Cybermobbing nimmt zu: Was Familien tun können
Wenn eine Gruppe gegen einen Einzelnen vorgeht
Nicht jeder Streit am Schulhof ist gleich Mobbing. "Mobbing ist kein gewöhnlicher Streit", betont Doris Hörburger von der Koordinationsstelle Mobbing. Während Konflikte auf unterschiedlichen Meinungen oder Interessen basieren, sind die Machtverhältnisse bei Mobbing ungleich verteilt. Das heißt: Eine Gruppe richtet sich gegen einen Einzelnen.
Ein weiteres Merkmal ist die Dauer. Mobbing zieht sich über einen längeren Zeitraum. Dazu kommt das Gefühl der Hilflosigkeit beim Opfer. Es kann sich aus eigener Kraft kaum wehren – genau das unterscheidet Mobbing fundamental von alltäglichen Auseinandersetzungen unter Kindern.
Viele Gesichter – auch digital
Mobbing kann in unterschiedlichen Formen auftreten: verbal durch Beschimpfungen, körperlich durch Gewalt, sozial durch Ausgrenzung oder auch digital.

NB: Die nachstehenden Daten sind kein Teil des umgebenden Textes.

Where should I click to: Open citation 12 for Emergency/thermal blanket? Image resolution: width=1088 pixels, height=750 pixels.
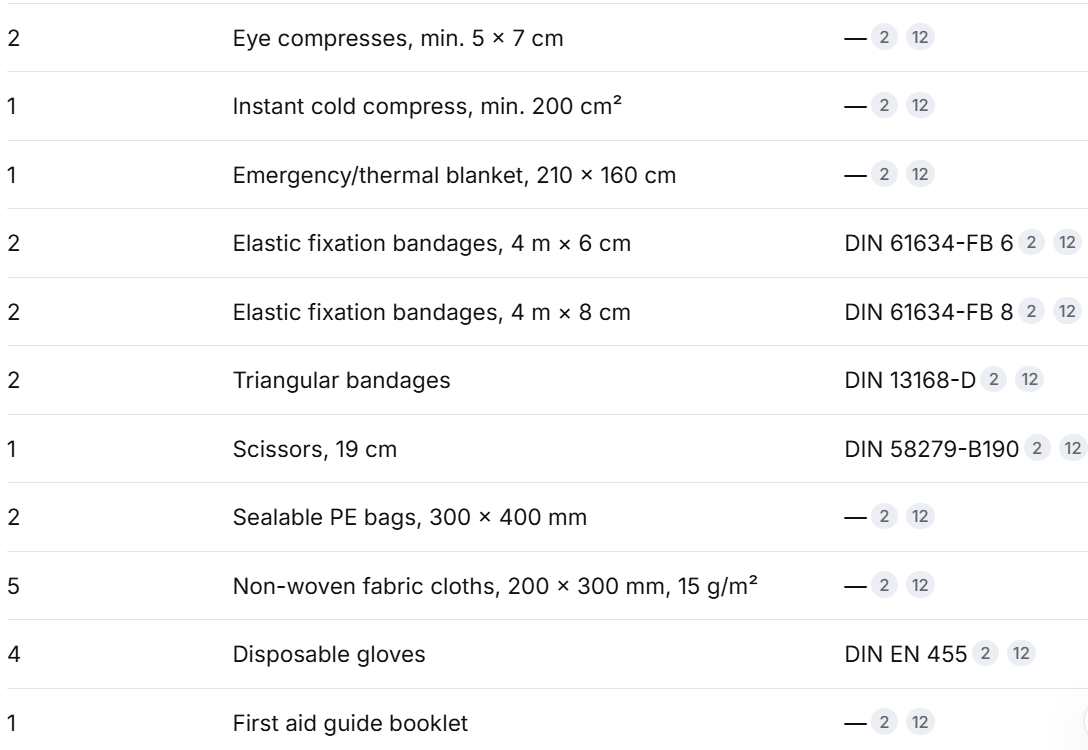click(x=920, y=174)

Gerade Cybermobbing stellt Familien vor besondere Herausforderungen. Angriffe können rund um die Uhr stattfinden, Inhalte verbreiten sich rasend schnell. Was einmal in Umlauf ist, lässt sich nur schwer wieder einfangen.
Was Eltern tun können
Wichtig ist vor allem, dass Eltern Ruhe bewahren und dem Kind Sicherheit vermitteln, sagt Hörburger. Offene Gespräche sind entscheidend. Ebenso sollte das Selbstwertgefühl der Kinder zu Hause gestärkt werden.
Hilfreich ist auch das Sichern von Beweisen, etwa Chat-Nachrichten. Eltern sollten zudem den Kontakt zur Schule suchen, um das Problem gemeinsam in den Griff zu bekommen. Soziale Kontakte außerhalb der belastenden Situation – etwa in Vereinen oder im Sport – können zusätzlich stabilisieren.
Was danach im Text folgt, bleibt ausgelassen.